Washington and Israel are largely suspected in a campaign of sabotage against the Iranian nuclear program over the past few years, from computer viruses and targeted explosions at facilities to assassinations of Iranian nuclear scientists.

Washington has also sought to undermine Iranian influence in the region, recently concluding arms sales with the United Arab Emirates and Saudi Arabia – Iran’s chief regional rival – and supporting ongoing efforts to overthrow Iran’s strongest ally, Syrian President Bashar al-Assad.

Conveniently, those nations pushing hardest for the oil embargo – the U.S., Britain and France – are among the least dependent on Iranian crude.
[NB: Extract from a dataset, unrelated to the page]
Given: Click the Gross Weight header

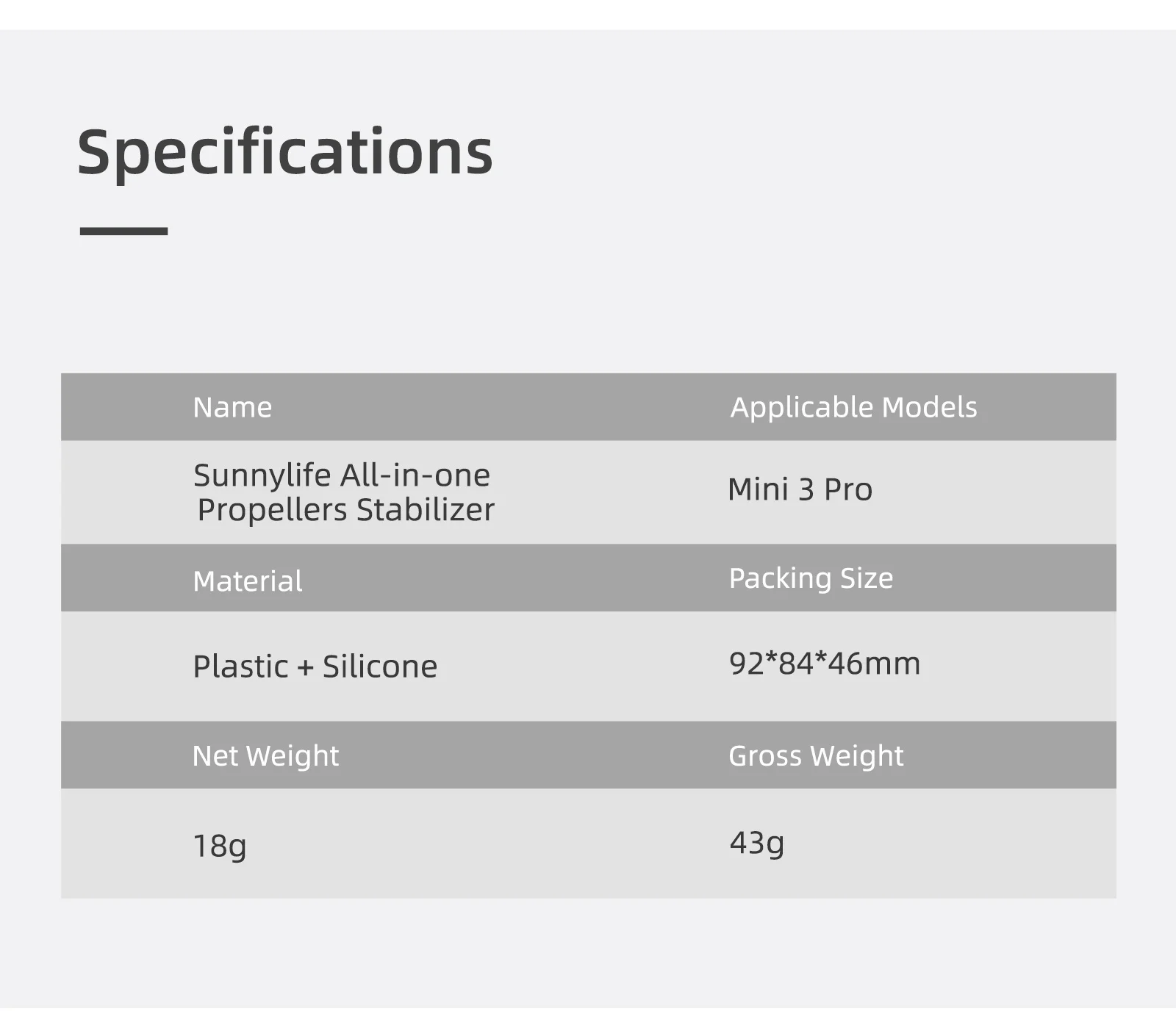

The real target of the embargo is China who consumes 22 percent of Iran’s oil exports, which accounts for some 11 percent of all China’s oil imports. Other large purchasers of Iranian crude oil – Japan (14 percent), India (13 percent) and South Korea (10 percent) – are all U.S. allies and are expected to benefit from a provision in the NDAA, which allows President Obama to grant waivers to “any country… in cases which the impact would harm the national security interests of the United States.”

This is in keeping with the administration’s new military strategy declaring continued involvement in the Middle East and around the globe while “of necessity rebalance[ing] toward the Asia Pacific region.”

The deliberate march toward war with Iran must be seen within the context of the decades-long drive of the U.S. to assert its hegemony over the energy reserves of the Middle East and Central Asia at the expense of its global rivals. Its root cause is the protracted decline of American capitalism on the world stage.

It is worth noting that the NDAA is the same legislation that authorizes the U.S. military to unilaterally detain without trial U.S. citizens on U.S. soil, demonstrating the indissoluble link between militarism abroad and the erosion of democratic rights at home.

A war with Iran would have nothing to do with that country’s nuclear program any more than the invasions of Iraq and Afghanistan were about WMDs or the fight against terrorism. The devastating consequences of such a war mean it must be opposed at all costs.